SUPPLIED ENTRIES
[Start of section]

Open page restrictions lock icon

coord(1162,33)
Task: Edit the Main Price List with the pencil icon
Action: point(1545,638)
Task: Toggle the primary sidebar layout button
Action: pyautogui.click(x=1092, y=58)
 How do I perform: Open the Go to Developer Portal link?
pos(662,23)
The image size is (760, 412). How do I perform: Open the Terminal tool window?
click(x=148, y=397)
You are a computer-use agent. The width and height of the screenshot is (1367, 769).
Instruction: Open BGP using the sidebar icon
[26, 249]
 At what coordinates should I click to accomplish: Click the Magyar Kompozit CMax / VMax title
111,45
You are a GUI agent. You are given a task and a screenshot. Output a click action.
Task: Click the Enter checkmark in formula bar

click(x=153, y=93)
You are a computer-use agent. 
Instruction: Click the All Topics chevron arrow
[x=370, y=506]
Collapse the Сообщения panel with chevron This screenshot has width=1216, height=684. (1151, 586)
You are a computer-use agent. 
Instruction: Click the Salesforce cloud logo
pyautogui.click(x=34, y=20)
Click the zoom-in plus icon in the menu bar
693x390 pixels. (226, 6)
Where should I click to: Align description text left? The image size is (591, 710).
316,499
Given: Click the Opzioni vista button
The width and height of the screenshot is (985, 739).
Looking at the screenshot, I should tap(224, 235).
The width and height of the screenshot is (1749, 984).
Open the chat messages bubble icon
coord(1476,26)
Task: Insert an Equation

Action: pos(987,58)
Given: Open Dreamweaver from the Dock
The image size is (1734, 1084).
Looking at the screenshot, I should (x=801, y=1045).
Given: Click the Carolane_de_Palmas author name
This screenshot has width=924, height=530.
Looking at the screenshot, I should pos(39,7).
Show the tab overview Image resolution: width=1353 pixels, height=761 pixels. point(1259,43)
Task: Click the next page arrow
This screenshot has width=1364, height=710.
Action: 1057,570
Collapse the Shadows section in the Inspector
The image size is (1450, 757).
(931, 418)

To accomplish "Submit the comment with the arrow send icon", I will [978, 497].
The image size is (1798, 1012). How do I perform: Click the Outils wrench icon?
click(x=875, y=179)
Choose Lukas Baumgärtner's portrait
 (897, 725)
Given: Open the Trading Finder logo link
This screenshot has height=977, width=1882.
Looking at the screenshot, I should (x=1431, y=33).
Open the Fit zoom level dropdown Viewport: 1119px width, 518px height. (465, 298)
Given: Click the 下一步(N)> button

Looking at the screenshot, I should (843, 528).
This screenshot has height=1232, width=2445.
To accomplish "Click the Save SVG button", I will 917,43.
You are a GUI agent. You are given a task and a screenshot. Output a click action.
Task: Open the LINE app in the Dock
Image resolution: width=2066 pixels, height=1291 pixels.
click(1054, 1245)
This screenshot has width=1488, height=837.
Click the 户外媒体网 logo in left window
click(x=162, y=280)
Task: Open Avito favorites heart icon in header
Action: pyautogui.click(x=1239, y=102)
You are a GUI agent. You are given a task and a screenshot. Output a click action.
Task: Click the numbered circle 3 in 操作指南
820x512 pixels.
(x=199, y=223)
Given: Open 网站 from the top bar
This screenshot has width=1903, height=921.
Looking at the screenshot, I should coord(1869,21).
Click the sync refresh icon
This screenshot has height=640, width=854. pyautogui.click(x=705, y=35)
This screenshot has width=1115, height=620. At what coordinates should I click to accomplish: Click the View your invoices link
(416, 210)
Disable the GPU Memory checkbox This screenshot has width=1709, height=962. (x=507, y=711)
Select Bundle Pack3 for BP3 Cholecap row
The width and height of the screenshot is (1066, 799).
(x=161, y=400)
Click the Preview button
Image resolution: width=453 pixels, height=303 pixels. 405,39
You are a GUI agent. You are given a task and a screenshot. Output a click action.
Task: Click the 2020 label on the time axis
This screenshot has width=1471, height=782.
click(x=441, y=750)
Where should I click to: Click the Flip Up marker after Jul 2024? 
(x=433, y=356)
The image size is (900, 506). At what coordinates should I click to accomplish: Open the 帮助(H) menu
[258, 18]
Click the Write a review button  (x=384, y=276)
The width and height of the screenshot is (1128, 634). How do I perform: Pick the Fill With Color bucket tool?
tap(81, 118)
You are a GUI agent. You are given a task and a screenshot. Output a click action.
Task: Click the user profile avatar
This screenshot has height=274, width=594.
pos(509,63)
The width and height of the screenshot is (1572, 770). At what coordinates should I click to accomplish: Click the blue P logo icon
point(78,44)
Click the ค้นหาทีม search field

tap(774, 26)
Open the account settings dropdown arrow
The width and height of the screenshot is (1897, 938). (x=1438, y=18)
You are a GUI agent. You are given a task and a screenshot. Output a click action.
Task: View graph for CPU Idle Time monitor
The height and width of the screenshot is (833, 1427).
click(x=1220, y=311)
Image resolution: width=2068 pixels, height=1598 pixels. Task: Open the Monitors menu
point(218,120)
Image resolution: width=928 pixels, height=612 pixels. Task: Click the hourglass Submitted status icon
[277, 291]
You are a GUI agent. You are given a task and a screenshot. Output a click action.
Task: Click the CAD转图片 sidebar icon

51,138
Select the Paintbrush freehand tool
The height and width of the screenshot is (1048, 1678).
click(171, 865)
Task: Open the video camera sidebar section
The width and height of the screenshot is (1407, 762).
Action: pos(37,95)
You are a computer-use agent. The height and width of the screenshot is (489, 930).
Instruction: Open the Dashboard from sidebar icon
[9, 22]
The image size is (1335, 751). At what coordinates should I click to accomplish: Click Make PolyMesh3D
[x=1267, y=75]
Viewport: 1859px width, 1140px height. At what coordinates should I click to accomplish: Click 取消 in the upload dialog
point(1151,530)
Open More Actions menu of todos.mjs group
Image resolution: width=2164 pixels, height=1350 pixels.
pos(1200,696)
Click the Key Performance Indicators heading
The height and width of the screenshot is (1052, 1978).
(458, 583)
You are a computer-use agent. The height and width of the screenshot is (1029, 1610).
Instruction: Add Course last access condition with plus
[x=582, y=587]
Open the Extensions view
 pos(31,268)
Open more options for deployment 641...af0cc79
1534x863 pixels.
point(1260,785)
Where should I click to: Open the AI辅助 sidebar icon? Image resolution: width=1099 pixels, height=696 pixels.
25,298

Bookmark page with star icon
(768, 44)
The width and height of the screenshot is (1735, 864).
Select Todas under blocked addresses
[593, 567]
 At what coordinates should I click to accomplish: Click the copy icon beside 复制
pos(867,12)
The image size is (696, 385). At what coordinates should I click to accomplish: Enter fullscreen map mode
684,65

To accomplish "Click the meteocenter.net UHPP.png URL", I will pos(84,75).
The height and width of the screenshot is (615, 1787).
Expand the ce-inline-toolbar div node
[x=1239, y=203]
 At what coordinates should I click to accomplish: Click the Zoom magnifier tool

[End of section]

TASK ITEM
Within the material above, show every line that includes "Collapse".

SOLVED EXERCISE
Collapse the Сообщения panel with chevron This screenshot has width=1216, height=684. (1151, 586)
Collapse the Shadows section in the Inspector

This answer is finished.